LISTED ENTRIES:
· · · · · · ·
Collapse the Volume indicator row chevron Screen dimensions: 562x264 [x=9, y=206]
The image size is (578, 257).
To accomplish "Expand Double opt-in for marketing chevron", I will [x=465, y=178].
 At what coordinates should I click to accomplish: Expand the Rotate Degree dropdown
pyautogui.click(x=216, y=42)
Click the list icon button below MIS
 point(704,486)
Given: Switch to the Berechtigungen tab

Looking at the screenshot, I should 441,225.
· · · · · · ·
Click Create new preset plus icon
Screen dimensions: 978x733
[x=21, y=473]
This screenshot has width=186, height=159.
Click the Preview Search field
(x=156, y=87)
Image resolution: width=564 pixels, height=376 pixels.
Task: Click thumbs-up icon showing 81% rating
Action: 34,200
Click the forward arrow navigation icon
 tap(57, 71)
· · · · · · ·
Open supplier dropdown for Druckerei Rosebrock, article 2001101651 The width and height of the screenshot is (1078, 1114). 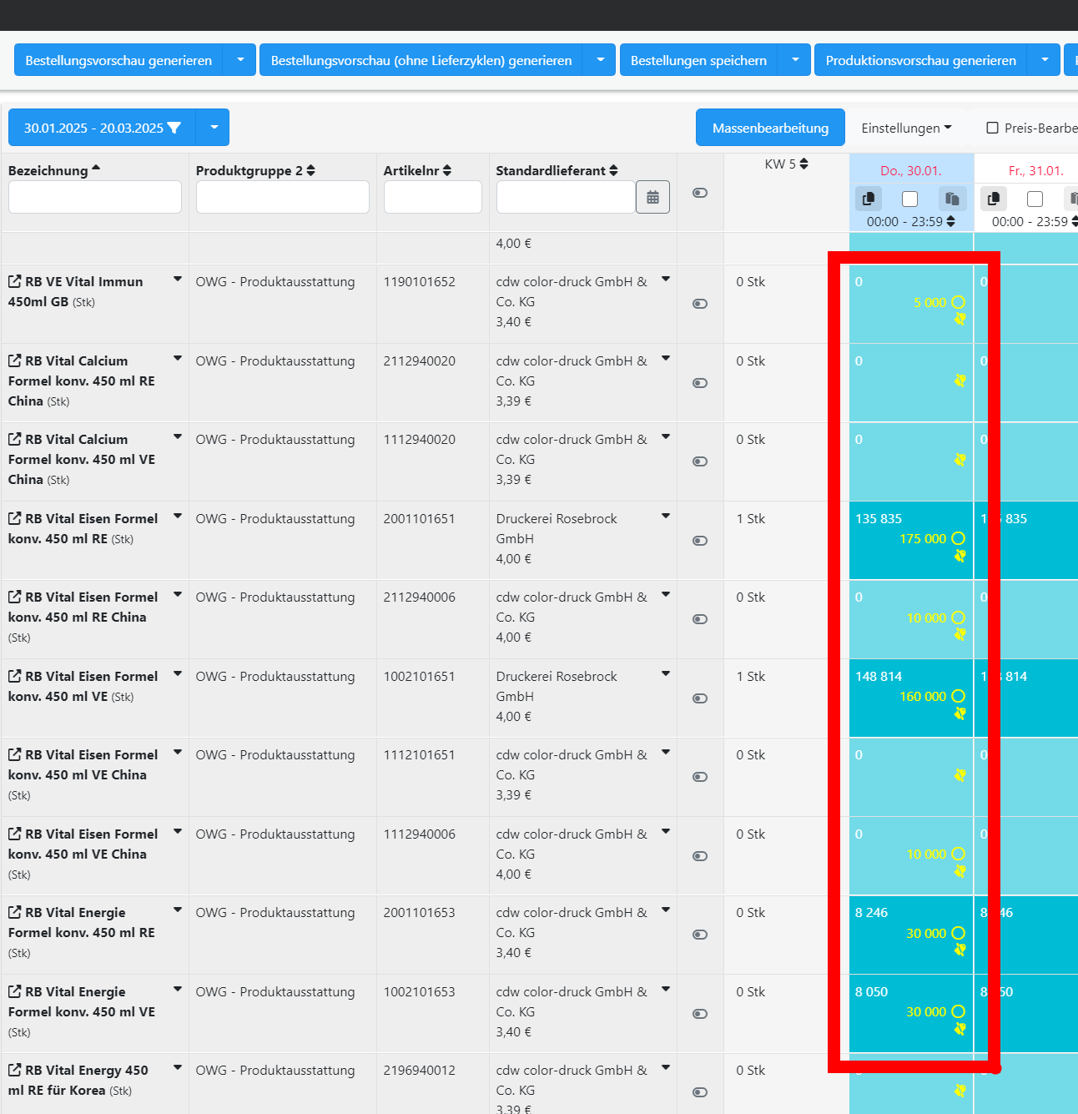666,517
· · · · · · ·
TASK GOAL: Check each line of the material above for "chevron", count those that have it, and answer with the number alone.

SOLVED PROBLEM: 2